> [Task brief] From the entries that follow, gather each line holding the word "agent".

Stored data

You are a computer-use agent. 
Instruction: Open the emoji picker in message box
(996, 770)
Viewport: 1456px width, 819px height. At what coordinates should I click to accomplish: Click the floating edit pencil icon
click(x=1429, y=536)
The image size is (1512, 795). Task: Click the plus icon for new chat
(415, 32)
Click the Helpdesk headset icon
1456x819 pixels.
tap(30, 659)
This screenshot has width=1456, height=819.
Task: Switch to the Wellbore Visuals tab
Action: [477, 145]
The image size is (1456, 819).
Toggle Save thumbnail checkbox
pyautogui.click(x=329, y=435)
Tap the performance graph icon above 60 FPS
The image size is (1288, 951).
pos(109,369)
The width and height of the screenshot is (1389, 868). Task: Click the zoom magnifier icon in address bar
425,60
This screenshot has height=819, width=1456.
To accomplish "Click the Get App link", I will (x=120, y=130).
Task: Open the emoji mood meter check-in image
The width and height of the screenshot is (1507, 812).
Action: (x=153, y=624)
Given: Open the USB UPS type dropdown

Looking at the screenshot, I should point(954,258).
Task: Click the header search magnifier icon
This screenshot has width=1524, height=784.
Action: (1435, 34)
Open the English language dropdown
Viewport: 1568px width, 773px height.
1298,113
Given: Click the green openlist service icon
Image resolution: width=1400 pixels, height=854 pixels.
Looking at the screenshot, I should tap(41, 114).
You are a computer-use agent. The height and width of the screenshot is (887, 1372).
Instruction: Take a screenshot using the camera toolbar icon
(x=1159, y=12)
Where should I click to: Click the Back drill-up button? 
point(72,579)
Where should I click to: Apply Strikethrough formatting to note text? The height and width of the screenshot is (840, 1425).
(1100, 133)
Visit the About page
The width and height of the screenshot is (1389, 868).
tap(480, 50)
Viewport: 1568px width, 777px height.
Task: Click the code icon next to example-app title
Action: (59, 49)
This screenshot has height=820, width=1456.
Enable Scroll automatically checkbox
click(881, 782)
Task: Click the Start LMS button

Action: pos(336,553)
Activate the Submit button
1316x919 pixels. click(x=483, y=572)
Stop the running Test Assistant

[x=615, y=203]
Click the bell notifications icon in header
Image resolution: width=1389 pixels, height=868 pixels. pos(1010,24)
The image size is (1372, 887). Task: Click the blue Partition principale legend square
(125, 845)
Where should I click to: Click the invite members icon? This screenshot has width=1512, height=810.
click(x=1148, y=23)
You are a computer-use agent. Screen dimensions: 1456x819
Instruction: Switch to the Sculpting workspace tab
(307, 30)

> [Exercise response]
You are a computer-use agent. 
You are a computer-use agent. The height and width of the screenshot is (887, 1372).
You are a computer-use agent. Screen dimensions: 1456x819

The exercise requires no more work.